(Stored items from a collection)
______________________________
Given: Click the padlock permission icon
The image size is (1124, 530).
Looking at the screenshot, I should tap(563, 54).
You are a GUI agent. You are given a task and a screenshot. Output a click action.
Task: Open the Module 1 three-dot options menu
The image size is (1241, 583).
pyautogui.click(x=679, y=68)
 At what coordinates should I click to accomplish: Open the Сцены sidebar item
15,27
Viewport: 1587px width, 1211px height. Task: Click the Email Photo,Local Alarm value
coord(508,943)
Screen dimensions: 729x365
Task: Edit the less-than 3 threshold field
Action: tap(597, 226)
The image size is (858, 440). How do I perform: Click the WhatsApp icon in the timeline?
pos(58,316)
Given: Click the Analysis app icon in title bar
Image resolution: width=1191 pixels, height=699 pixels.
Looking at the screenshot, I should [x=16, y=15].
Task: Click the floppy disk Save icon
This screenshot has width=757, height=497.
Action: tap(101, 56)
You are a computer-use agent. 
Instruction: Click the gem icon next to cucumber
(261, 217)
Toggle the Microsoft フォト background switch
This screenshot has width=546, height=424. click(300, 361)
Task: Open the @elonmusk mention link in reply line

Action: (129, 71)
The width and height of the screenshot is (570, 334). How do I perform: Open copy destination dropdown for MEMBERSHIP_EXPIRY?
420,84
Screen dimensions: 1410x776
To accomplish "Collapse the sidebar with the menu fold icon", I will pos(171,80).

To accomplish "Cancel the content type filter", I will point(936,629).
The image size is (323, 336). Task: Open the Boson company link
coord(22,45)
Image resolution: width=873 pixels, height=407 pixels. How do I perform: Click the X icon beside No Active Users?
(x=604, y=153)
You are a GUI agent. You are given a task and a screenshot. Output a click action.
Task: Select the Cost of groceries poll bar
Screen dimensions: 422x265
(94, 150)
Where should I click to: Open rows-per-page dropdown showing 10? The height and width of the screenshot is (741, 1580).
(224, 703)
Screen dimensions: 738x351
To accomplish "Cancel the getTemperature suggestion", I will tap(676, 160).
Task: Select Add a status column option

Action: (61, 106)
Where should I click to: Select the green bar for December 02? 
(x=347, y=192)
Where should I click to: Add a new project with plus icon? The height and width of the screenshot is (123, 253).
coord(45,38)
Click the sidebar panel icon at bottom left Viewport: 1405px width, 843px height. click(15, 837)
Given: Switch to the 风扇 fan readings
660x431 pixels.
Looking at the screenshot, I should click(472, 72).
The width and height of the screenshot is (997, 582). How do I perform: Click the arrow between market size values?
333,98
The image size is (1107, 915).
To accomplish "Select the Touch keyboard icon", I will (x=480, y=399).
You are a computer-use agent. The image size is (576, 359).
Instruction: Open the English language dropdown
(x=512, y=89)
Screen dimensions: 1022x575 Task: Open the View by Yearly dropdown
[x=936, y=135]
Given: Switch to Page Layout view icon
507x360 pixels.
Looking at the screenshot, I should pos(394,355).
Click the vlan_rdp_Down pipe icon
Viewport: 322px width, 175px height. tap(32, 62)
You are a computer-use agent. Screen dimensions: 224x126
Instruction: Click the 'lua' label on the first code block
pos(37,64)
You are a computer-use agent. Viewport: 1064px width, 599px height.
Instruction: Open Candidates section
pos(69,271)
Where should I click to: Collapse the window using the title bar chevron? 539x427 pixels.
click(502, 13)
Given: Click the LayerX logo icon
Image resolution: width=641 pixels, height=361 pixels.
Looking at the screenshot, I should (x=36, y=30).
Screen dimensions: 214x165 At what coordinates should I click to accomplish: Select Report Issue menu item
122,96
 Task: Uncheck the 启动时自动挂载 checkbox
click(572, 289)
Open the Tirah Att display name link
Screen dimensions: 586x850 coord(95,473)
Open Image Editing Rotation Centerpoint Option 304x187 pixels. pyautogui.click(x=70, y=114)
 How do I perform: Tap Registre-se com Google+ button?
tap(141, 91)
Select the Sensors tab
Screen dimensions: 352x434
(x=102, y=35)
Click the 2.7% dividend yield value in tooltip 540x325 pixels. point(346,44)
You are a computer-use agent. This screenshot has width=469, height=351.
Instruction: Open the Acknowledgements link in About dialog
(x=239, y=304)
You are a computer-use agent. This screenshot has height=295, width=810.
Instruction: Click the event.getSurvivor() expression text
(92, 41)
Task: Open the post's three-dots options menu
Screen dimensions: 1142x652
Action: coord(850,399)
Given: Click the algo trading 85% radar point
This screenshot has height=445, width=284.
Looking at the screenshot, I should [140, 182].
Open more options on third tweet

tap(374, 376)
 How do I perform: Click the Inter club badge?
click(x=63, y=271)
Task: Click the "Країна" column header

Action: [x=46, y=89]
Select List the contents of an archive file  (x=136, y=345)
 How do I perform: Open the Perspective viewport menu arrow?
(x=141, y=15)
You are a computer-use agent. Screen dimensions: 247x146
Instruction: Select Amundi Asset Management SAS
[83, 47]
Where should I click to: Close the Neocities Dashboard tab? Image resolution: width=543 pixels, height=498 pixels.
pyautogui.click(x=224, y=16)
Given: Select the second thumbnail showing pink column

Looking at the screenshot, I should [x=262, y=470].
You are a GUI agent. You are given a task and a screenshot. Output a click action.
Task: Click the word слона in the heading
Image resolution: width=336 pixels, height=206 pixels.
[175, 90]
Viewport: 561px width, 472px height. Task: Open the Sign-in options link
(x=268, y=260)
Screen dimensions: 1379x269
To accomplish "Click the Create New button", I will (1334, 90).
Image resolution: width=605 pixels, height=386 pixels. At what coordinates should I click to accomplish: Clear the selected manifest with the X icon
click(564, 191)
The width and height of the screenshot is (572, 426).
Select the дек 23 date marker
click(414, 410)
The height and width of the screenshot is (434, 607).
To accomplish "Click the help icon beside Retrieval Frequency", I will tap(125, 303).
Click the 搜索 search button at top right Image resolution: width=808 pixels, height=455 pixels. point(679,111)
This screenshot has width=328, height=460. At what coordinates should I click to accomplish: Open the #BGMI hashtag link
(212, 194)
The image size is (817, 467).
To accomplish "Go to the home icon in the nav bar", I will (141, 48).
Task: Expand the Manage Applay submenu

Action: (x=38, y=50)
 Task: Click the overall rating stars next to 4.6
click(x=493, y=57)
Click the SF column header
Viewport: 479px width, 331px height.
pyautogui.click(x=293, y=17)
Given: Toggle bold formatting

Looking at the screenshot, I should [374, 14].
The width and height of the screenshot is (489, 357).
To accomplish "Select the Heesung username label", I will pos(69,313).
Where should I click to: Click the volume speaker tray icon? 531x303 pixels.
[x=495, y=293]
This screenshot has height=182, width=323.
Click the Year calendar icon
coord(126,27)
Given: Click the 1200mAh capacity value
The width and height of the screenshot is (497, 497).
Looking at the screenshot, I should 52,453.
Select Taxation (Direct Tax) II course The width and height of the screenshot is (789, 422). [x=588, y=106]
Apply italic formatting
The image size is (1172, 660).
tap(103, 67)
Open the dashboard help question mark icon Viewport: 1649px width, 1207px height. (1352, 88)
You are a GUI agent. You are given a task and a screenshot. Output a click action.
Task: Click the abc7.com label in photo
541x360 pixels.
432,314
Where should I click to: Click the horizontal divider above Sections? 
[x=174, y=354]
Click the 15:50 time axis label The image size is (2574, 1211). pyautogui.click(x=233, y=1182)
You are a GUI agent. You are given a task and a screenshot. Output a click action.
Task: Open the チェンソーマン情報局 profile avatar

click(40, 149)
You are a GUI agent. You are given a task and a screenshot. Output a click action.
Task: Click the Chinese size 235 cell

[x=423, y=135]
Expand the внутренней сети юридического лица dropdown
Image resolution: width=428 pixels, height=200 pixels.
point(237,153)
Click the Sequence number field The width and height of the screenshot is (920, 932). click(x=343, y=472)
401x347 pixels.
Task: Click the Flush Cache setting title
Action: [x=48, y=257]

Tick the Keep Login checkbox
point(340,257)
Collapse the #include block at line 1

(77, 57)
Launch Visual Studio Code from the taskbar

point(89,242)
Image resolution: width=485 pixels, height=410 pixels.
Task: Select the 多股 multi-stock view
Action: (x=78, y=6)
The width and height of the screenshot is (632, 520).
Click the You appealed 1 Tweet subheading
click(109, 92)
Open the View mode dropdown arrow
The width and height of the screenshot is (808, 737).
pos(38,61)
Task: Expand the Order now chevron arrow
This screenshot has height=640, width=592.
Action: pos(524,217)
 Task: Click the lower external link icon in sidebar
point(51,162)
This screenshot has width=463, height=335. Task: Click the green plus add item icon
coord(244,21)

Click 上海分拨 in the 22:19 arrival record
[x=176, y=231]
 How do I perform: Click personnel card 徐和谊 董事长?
______________________________
▸ **What to work on**
Which lines run from the one containing "This screenshot has height=640, width=592." to the end of the records? Transcribe exactly those, both ends included.

▸ **Reply**
This screenshot has height=640, width=592.
Action: pos(524,217)
 Task: Click the lower external link icon in sidebar
point(51,162)
This screenshot has width=463, height=335. Task: Click the green plus add item icon
coord(244,21)

Click 上海分拨 in the 22:19 arrival record
[x=176, y=231]
 How do I perform: Click personnel card 徐和谊 董事长?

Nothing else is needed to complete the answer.